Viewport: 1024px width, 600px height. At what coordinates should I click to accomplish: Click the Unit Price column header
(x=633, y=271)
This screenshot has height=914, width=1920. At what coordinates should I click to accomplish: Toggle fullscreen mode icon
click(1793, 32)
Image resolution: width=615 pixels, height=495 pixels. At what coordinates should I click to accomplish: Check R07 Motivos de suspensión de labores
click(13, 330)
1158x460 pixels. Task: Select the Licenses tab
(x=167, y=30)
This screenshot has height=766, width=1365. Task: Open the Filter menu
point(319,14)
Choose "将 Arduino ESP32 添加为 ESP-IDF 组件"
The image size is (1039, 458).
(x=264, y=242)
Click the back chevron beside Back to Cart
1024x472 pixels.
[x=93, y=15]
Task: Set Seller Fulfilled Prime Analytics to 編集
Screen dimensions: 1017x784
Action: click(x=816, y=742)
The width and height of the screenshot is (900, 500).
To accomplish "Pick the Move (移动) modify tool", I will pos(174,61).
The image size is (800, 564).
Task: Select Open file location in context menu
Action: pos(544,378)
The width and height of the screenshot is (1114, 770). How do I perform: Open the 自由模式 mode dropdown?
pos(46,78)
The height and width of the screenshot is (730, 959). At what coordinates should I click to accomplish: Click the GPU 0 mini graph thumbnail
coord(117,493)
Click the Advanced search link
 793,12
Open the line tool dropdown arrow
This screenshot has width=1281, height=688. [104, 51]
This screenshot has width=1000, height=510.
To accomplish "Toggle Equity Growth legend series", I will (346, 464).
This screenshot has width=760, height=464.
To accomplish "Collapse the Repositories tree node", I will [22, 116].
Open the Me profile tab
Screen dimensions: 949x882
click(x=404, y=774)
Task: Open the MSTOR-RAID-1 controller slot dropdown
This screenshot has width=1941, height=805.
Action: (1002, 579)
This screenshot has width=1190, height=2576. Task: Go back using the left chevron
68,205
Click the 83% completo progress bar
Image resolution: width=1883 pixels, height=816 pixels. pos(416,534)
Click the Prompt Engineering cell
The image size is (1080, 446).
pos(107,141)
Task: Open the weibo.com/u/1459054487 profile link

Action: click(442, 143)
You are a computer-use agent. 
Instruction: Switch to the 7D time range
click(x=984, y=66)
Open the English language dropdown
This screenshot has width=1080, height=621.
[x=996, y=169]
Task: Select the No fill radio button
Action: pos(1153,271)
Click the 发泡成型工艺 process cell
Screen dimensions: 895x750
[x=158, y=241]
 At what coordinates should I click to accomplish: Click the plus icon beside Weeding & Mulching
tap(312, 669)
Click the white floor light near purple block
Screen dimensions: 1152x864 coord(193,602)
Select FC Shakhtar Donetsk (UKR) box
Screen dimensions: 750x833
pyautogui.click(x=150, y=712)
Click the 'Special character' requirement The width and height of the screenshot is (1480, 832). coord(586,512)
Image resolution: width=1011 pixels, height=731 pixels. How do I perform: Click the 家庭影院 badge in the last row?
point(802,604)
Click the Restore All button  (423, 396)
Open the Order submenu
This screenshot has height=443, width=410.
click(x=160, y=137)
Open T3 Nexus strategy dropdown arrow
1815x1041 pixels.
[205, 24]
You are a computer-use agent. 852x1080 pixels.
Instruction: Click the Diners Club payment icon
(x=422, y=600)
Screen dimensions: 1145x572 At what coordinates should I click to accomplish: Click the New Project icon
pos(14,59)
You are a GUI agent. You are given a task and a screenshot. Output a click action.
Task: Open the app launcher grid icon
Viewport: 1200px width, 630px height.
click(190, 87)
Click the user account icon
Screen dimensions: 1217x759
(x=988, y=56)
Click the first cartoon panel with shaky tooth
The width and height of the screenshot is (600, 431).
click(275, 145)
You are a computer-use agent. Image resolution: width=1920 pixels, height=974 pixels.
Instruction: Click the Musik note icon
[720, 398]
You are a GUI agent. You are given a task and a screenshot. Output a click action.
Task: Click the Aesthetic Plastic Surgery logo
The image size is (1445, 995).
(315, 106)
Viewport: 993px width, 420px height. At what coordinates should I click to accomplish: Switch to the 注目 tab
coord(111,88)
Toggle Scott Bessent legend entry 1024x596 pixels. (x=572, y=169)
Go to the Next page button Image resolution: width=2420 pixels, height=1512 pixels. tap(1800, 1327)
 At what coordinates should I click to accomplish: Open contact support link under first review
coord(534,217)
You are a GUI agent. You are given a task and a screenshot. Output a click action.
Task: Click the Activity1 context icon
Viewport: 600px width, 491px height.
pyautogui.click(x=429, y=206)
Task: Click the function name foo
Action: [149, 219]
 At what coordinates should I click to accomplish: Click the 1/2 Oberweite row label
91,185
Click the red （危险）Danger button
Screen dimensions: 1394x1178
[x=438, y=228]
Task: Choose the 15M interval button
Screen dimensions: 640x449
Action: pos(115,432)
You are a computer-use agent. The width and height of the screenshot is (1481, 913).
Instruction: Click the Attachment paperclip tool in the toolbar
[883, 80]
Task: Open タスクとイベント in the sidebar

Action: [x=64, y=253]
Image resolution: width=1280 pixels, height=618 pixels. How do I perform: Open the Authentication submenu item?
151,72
--------------------------------------------------
**Task brief:** With the line containing "Task: Click the Activity1 context icon" as the first and the final line of the entries above as the last, write out that span exactly and nothing more.

**Answer section:**
Task: Click the Activity1 context icon
Viewport: 600px width, 491px height.
pyautogui.click(x=429, y=206)
Task: Click the function name foo
Action: [149, 219]
 At what coordinates should I click to accomplish: Click the 1/2 Oberweite row label
91,185
Click the red （危险）Danger button
Screen dimensions: 1394x1178
[x=438, y=228]
Task: Choose the 15M interval button
Screen dimensions: 640x449
Action: pos(115,432)
You are a computer-use agent. The width and height of the screenshot is (1481, 913).
Instruction: Click the Attachment paperclip tool in the toolbar
[883, 80]
Task: Open タスクとイベント in the sidebar

Action: [x=64, y=253]
Image resolution: width=1280 pixels, height=618 pixels. How do I perform: Open the Authentication submenu item?
151,72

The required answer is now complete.